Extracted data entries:
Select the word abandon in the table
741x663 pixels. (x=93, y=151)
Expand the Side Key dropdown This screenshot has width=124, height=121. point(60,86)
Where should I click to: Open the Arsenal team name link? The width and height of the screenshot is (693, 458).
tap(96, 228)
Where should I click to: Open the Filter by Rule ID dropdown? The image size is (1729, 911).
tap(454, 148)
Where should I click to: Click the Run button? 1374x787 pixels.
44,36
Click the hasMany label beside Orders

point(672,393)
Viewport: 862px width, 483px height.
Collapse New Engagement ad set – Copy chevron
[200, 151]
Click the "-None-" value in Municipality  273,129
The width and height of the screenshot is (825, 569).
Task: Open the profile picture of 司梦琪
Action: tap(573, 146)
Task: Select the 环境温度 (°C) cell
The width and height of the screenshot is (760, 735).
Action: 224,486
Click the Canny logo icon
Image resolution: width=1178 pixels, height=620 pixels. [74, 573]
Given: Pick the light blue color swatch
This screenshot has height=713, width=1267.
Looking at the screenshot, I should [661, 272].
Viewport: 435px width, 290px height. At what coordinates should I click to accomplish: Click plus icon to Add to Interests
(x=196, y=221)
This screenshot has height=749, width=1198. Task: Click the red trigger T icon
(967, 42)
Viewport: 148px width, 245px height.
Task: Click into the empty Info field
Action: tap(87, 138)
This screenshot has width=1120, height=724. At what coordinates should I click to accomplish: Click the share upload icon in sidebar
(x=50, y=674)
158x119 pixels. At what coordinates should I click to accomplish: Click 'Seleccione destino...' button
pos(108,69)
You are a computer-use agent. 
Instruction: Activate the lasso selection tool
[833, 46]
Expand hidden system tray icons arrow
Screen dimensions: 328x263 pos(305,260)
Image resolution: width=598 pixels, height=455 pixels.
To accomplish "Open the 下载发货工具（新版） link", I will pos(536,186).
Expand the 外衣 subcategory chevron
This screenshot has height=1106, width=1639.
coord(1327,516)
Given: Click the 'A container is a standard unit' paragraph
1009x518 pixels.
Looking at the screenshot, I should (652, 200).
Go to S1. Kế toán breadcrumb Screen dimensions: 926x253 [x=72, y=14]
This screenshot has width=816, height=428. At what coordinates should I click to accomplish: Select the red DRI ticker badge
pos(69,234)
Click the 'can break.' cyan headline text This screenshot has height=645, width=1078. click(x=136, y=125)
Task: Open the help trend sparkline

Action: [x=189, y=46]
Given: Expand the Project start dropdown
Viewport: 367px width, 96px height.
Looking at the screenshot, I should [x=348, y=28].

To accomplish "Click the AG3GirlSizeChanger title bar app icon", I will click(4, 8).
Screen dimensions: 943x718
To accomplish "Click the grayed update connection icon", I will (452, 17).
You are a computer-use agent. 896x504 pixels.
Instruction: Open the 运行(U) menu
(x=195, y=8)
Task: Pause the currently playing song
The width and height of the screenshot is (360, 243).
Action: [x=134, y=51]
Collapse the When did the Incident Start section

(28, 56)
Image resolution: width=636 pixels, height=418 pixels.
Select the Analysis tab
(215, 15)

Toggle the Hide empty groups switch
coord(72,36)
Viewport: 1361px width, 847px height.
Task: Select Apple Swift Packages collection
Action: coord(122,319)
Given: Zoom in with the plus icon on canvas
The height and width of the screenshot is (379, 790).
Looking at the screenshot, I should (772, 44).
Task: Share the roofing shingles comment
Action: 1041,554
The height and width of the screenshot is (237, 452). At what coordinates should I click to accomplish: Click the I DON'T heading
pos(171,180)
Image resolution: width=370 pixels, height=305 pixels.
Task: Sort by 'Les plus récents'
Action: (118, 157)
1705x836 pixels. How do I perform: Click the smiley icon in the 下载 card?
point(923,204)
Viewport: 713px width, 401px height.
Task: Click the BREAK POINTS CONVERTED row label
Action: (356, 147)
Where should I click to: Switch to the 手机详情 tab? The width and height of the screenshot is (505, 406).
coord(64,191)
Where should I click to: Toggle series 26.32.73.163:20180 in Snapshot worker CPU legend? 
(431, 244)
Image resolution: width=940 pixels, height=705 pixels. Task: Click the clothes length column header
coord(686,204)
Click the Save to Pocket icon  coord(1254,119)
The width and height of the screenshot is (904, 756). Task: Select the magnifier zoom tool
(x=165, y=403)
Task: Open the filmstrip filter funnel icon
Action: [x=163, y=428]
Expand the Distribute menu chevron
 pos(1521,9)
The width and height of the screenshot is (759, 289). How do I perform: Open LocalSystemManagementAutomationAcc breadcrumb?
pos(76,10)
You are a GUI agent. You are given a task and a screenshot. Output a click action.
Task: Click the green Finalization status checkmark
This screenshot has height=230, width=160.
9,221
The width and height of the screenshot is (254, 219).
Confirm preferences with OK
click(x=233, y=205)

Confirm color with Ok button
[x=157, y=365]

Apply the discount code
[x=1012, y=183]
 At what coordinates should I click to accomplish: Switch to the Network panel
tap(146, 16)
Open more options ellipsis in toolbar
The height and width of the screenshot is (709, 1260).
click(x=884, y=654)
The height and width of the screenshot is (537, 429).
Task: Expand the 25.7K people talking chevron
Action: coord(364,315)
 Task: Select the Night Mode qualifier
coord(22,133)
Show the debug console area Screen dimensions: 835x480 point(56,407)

Problem requirements: Reproduce these lines verbatim, all of the material included.

Solution to this exercise:
Select the word abandon in the table
741x663 pixels. (x=93, y=151)
Expand the Side Key dropdown This screenshot has width=124, height=121. point(60,86)
Where should I click to: Open the Arsenal team name link? The width and height of the screenshot is (693, 458).
tap(96, 228)
Where should I click to: Open the Filter by Rule ID dropdown? The image size is (1729, 911).
tap(454, 148)
Where should I click to: Click the Run button? 1374x787 pixels.
44,36
Click the hasMany label beside Orders

point(672,393)
Viewport: 862px width, 483px height.
Collapse New Engagement ad set – Copy chevron
[200, 151]
Click the "-None-" value in Municipality  273,129
The width and height of the screenshot is (825, 569).
Task: Open the profile picture of 司梦琪
Action: tap(573, 146)
Task: Select the 环境温度 (°C) cell
The width and height of the screenshot is (760, 735).
Action: 224,486
Click the Canny logo icon
Image resolution: width=1178 pixels, height=620 pixels. [74, 573]
Given: Pick the light blue color swatch
This screenshot has height=713, width=1267.
Looking at the screenshot, I should [661, 272].
Viewport: 435px width, 290px height. At what coordinates should I click to accomplish: Click plus icon to Add to Interests
(x=196, y=221)
This screenshot has height=749, width=1198. Task: Click the red trigger T icon
(967, 42)
Viewport: 148px width, 245px height.
Task: Click into the empty Info field
Action: tap(87, 138)
This screenshot has width=1120, height=724. At what coordinates should I click to accomplish: Click the share upload icon in sidebar
(x=50, y=674)
158x119 pixels. At what coordinates should I click to accomplish: Click 'Seleccione destino...' button
pos(108,69)
You are a computer-use agent. 
Instruction: Activate the lasso selection tool
[833, 46]
Expand hidden system tray icons arrow
Screen dimensions: 328x263 pos(305,260)
Image resolution: width=598 pixels, height=455 pixels.
To accomplish "Open the 下载发货工具（新版） link", I will pos(536,186).
Expand the 外衣 subcategory chevron
This screenshot has height=1106, width=1639.
coord(1327,516)
Given: Click the 'A container is a standard unit' paragraph
1009x518 pixels.
Looking at the screenshot, I should (652, 200).
Go to S1. Kế toán breadcrumb Screen dimensions: 926x253 [x=72, y=14]
This screenshot has width=816, height=428. At what coordinates should I click to accomplish: Select the red DRI ticker badge
pos(69,234)
Click the 'can break.' cyan headline text This screenshot has height=645, width=1078. click(x=136, y=125)
Task: Open the help trend sparkline

Action: [x=189, y=46]
Given: Expand the Project start dropdown
Viewport: 367px width, 96px height.
Looking at the screenshot, I should [x=348, y=28].

To accomplish "Click the AG3GirlSizeChanger title bar app icon", I will click(4, 8).
Screen dimensions: 943x718
To accomplish "Click the grayed update connection icon", I will (452, 17).
You are a computer-use agent. 896x504 pixels.
Instruction: Open the 运行(U) menu
(x=195, y=8)
Task: Pause the currently playing song
The width and height of the screenshot is (360, 243).
Action: [x=134, y=51]
Collapse the When did the Incident Start section

(28, 56)
Image resolution: width=636 pixels, height=418 pixels.
Select the Analysis tab
(215, 15)

Toggle the Hide empty groups switch
coord(72,36)
Viewport: 1361px width, 847px height.
Task: Select Apple Swift Packages collection
Action: coord(122,319)
Given: Zoom in with the plus icon on canvas
The height and width of the screenshot is (379, 790).
Looking at the screenshot, I should (772, 44).
Task: Share the roofing shingles comment
Action: 1041,554
The height and width of the screenshot is (237, 452). At what coordinates should I click to accomplish: Click the I DON'T heading
pos(171,180)
Image resolution: width=370 pixels, height=305 pixels.
Task: Sort by 'Les plus récents'
Action: (118, 157)
1705x836 pixels. How do I perform: Click the smiley icon in the 下载 card?
point(923,204)
Viewport: 713px width, 401px height.
Task: Click the BREAK POINTS CONVERTED row label
Action: (356, 147)
Where should I click to: Switch to the 手机详情 tab? The width and height of the screenshot is (505, 406).
coord(64,191)
Where should I click to: Toggle series 26.32.73.163:20180 in Snapshot worker CPU legend? 
(431, 244)
Image resolution: width=940 pixels, height=705 pixels. Task: Click the clothes length column header
coord(686,204)
Click the Save to Pocket icon  coord(1254,119)
The width and height of the screenshot is (904, 756). Task: Select the magnifier zoom tool
(x=165, y=403)
Task: Open the filmstrip filter funnel icon
Action: [x=163, y=428]
Expand the Distribute menu chevron
 pos(1521,9)
The width and height of the screenshot is (759, 289). How do I perform: Open LocalSystemManagementAutomationAcc breadcrumb?
pos(76,10)
You are a GUI agent. You are given a task and a screenshot. Output a click action.
Task: Click the green Finalization status checkmark
This screenshot has height=230, width=160.
9,221
The width and height of the screenshot is (254, 219).
Confirm preferences with OK
click(x=233, y=205)

Confirm color with Ok button
[x=157, y=365]

Apply the discount code
[x=1012, y=183]
 At what coordinates should I click to accomplish: Switch to the Network panel
tap(146, 16)
Open more options ellipsis in toolbar
The height and width of the screenshot is (709, 1260).
click(x=884, y=654)
The height and width of the screenshot is (537, 429).
Task: Expand the 25.7K people talking chevron
Action: coord(364,315)
 Task: Select the Night Mode qualifier
coord(22,133)
Show the debug console area Screen dimensions: 835x480 point(56,407)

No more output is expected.